*** Opening of Document text ***

Website Refresh Checklist: Start 2026 With a Better Site
Your website worked hard for you in 2025. Before the new year starts, give it a thorough checkup. This checklist covers the essentials — from performance and content to security and SEO — so you can enter 2026 with a site that actually helps your business grow.
Performance Check
Slow websites lose customers. Run your site through Google PageSpeed Insights and check both mobile and desktop scores.
- Largest Contentful Paint (LCP): Should be under 2.5 seconds. If it is not, look at image optimization and server response times.
- Cumulative Layout Shift (CLS): Should be under 0.1. Add width and height attributes to all images and avoid dynamically injected content above the fold.
- Interaction to Next Paint (INP): Should be under 200ms. Review any JavaScript that blocks the main thread.
Content Audit
Walk through every page of your site and check:
- Outdated information. Are your hours, pricing, team members, and service descriptions current?
- Copyright year. Update your footer to 2026 (or better yet, make it dynamic).
- Dead links. Use a free tool like Broken Link Checker to find and fix 404 errors.
- Old blog posts. Refresh your top-performing content with updated statistics and current information. Google rewards freshness.
- Calls to action. Are your CTAs still relevant? Do they point to the right destinations?
SEO Fundamentals
- Title tags and meta descriptions. Review your top 10-20 pages. Are titles under 60 characters and descriptions under 160 characters? Do they accurately describe the content?
- Header structure. Each page should have exactly one H1 tag. Use H2s and H3s in logical order.
- Image alt text. Every meaningful image should have descriptive alt text. This helps both accessibility and SEO.
- XML sitemap. Verify your sitemap is up to date and submitted in Google Search Console.
- Robots.txt. Make sure you are not accidentally blocking important pages from search engines.
For a deeper SEO analysis, tools like Semrush can run a comprehensive site audit that catches technical issues you might miss in a manual review.
Security and Maintenance
- SSL certificate. Verify it is valid and not expiring soon. All pages should load via HTTPS.
- Software updates. If you are on WordPress, update core, themes, and plugins. If you are on a managed platform, check for any pending configuration changes.
- Backups. Verify your backup system is working. Test a restore if you have not done so recently.
- Forms. Submit a test entry through every form on your site. You would be surprised how often contact forms silently break.
- Analytics. Confirm Google Analytics 4 and Google Search Console are properly connected and receiving data.
Mobile Experience
Open your website on your phone and go through the full user experience:
- Can you read all text without zooming?

*** Close of Document text ***

◆ **Exercise brief**
According to the website refresh checklist, why should you submit a test entry through every form on your site?

*** Opening of Listed records ***

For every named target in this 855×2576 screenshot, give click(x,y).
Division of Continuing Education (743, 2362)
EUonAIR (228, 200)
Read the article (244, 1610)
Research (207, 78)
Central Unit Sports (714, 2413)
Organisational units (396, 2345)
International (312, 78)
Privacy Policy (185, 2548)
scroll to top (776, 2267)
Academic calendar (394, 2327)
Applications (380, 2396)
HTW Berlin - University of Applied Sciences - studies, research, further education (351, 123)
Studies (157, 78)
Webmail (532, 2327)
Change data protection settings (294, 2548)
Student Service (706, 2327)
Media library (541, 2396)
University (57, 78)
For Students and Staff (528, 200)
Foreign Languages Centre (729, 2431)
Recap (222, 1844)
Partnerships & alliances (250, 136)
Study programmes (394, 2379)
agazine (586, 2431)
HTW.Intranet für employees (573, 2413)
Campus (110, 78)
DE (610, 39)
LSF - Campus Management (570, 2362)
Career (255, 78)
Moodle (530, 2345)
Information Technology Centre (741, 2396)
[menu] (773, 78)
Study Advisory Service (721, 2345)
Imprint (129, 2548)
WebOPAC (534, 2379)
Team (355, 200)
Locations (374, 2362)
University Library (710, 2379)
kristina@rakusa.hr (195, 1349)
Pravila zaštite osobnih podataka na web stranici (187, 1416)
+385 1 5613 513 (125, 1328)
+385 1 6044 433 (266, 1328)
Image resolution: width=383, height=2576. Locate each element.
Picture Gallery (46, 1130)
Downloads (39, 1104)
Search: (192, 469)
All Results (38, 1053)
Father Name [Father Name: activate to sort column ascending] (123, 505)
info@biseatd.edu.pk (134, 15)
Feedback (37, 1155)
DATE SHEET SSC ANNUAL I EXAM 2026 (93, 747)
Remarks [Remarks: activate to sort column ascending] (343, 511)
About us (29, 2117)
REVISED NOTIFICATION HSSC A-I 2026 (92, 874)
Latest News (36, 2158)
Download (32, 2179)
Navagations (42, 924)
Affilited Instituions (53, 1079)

*** Close of Listed records ***

◆ **Exercise response**
Contact forms often break silently, so a test submission through each form shows whether it still works.